AVAILABLE DATA:
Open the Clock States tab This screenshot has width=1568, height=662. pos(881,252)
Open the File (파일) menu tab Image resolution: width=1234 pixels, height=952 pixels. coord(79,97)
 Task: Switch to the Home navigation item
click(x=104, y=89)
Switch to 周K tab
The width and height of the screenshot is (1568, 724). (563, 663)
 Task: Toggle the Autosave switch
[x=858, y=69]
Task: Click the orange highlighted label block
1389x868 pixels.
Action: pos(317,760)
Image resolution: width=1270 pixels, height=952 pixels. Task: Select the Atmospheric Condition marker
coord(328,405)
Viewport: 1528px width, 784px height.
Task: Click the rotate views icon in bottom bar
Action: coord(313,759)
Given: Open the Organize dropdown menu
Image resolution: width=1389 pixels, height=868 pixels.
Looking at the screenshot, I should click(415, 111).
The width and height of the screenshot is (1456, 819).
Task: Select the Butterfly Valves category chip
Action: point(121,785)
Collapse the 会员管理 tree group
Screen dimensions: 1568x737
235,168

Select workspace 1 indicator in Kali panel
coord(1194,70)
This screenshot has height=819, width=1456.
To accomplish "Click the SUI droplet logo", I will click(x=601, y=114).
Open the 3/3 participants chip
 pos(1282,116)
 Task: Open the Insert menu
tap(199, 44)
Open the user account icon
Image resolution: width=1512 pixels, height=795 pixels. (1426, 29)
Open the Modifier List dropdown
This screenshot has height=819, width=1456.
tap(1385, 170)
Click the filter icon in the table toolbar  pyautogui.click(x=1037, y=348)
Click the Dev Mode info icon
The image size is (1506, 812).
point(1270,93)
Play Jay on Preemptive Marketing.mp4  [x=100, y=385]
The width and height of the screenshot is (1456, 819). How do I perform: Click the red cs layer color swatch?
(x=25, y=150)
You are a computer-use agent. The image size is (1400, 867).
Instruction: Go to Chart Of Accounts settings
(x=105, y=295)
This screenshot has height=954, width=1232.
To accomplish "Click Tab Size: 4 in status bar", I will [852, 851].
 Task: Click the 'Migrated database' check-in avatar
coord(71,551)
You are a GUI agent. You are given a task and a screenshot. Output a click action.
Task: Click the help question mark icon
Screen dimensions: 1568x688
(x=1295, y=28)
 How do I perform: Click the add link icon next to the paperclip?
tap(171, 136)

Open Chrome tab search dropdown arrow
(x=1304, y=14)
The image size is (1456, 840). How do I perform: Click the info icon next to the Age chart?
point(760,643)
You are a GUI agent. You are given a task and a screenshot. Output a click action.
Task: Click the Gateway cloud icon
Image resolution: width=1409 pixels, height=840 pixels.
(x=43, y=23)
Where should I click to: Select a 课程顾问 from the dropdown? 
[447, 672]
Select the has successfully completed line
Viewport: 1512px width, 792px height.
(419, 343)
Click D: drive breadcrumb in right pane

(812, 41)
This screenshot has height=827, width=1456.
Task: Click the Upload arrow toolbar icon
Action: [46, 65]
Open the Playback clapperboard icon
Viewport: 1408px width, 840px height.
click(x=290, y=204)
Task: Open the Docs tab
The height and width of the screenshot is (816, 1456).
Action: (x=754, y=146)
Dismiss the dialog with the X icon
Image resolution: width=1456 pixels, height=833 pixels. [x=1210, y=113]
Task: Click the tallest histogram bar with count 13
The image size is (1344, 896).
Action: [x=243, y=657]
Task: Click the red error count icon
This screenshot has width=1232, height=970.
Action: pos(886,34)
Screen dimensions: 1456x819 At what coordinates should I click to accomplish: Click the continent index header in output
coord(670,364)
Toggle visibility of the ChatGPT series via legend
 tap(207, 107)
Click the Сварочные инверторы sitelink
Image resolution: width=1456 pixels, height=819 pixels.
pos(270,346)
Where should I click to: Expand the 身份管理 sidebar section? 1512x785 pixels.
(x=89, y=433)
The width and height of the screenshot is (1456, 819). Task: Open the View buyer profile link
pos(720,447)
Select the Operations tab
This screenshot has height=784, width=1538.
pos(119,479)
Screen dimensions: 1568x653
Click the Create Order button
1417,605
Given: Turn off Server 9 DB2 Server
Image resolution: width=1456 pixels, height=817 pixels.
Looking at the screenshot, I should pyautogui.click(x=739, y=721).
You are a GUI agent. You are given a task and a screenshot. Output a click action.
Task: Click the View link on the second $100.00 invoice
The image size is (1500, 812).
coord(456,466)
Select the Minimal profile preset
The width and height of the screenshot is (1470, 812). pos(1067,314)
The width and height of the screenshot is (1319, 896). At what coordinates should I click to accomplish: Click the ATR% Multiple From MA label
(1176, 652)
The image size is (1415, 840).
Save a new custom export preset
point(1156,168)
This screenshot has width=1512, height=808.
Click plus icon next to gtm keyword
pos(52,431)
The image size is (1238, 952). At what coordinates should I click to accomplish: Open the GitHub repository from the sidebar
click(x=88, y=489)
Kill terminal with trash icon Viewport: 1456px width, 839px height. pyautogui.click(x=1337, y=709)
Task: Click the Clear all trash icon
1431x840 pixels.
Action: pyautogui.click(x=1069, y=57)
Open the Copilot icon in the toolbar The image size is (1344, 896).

WHAT TO DO:
None of the records may be omitted; each is to be printed exactly.

PROBLEM SOLUTION:
Open the Clock States tab This screenshot has width=1568, height=662. pos(881,252)
Open the File (파일) menu tab Image resolution: width=1234 pixels, height=952 pixels. coord(79,97)
 Task: Switch to the Home navigation item
click(x=104, y=89)
Switch to 周K tab
The width and height of the screenshot is (1568, 724). (563, 663)
 Task: Toggle the Autosave switch
[x=858, y=69]
Task: Click the orange highlighted label block
1389x868 pixels.
Action: pos(317,760)
Image resolution: width=1270 pixels, height=952 pixels. Task: Select the Atmospheric Condition marker
coord(328,405)
Viewport: 1528px width, 784px height.
Task: Click the rotate views icon in bottom bar
Action: coord(313,759)
Given: Open the Organize dropdown menu
Image resolution: width=1389 pixels, height=868 pixels.
Looking at the screenshot, I should click(415, 111).
The width and height of the screenshot is (1456, 819).
Task: Select the Butterfly Valves category chip
Action: point(121,785)
Collapse the 会员管理 tree group
Screen dimensions: 1568x737
235,168

Select workspace 1 indicator in Kali panel
coord(1194,70)
This screenshot has height=819, width=1456.
To accomplish "Click the SUI droplet logo", I will click(x=601, y=114).
Open the 3/3 participants chip
 pos(1282,116)
 Task: Open the Insert menu
tap(199, 44)
Open the user account icon
Image resolution: width=1512 pixels, height=795 pixels. (1426, 29)
Open the Modifier List dropdown
This screenshot has height=819, width=1456.
tap(1385, 170)
Click the filter icon in the table toolbar  pyautogui.click(x=1037, y=348)
Click the Dev Mode info icon
The image size is (1506, 812).
point(1270,93)
Play Jay on Preemptive Marketing.mp4  [x=100, y=385]
The width and height of the screenshot is (1456, 819). How do I perform: Click the red cs layer color swatch?
(x=25, y=150)
You are a computer-use agent. The image size is (1400, 867).
Instruction: Go to Chart Of Accounts settings
(x=105, y=295)
This screenshot has height=954, width=1232.
To accomplish "Click Tab Size: 4 in status bar", I will [852, 851].
 Task: Click the 'Migrated database' check-in avatar
coord(71,551)
You are a GUI agent. You are given a task and a screenshot. Output a click action.
Task: Click the help question mark icon
Screen dimensions: 1568x688
(x=1295, y=28)
 How do I perform: Click the add link icon next to the paperclip?
tap(171, 136)

Open Chrome tab search dropdown arrow
(x=1304, y=14)
The image size is (1456, 840). How do I perform: Click the info icon next to the Age chart?
point(760,643)
You are a GUI agent. You are given a task and a screenshot. Output a click action.
Task: Click the Gateway cloud icon
Image resolution: width=1409 pixels, height=840 pixels.
(x=43, y=23)
Where should I click to: Select a 课程顾问 from the dropdown? 
[447, 672]
Select the has successfully completed line
Viewport: 1512px width, 792px height.
(419, 343)
Click D: drive breadcrumb in right pane

(812, 41)
This screenshot has height=827, width=1456.
Task: Click the Upload arrow toolbar icon
Action: [46, 65]
Open the Playback clapperboard icon
Viewport: 1408px width, 840px height.
click(x=290, y=204)
Task: Open the Docs tab
The height and width of the screenshot is (816, 1456).
Action: (x=754, y=146)
Dismiss the dialog with the X icon
Image resolution: width=1456 pixels, height=833 pixels. [x=1210, y=113]
Task: Click the tallest histogram bar with count 13
The image size is (1344, 896).
Action: [x=243, y=657]
Task: Click the red error count icon
This screenshot has width=1232, height=970.
Action: pos(886,34)
Screen dimensions: 1456x819 At what coordinates should I click to accomplish: Click the continent index header in output
coord(670,364)
Toggle visibility of the ChatGPT series via legend
 tap(207, 107)
Click the Сварочные инверторы sitelink
Image resolution: width=1456 pixels, height=819 pixels.
pos(270,346)
Where should I click to: Expand the 身份管理 sidebar section? 1512x785 pixels.
(x=89, y=433)
The width and height of the screenshot is (1456, 819). Task: Open the View buyer profile link
pos(720,447)
Select the Operations tab
This screenshot has height=784, width=1538.
pos(119,479)
Screen dimensions: 1568x653
Click the Create Order button
1417,605
Given: Turn off Server 9 DB2 Server
Image resolution: width=1456 pixels, height=817 pixels.
Looking at the screenshot, I should pyautogui.click(x=739, y=721).
You are a GUI agent. You are given a task and a screenshot. Output a click action.
Task: Click the View link on the second $100.00 invoice
The image size is (1500, 812).
coord(456,466)
Select the Minimal profile preset
The width and height of the screenshot is (1470, 812). pos(1067,314)
The width and height of the screenshot is (1319, 896). At what coordinates should I click to accomplish: Click the ATR% Multiple From MA label
(1176, 652)
The image size is (1415, 840).
Save a new custom export preset
point(1156,168)
This screenshot has width=1512, height=808.
Click plus icon next to gtm keyword
pos(52,431)
The image size is (1238, 952). At what coordinates should I click to accomplish: Open the GitHub repository from the sidebar
click(x=88, y=489)
Kill terminal with trash icon Viewport: 1456px width, 839px height. pyautogui.click(x=1337, y=709)
Task: Click the Clear all trash icon
1431x840 pixels.
Action: pyautogui.click(x=1069, y=57)
Open the Copilot icon in the toolbar The image size is (1344, 896).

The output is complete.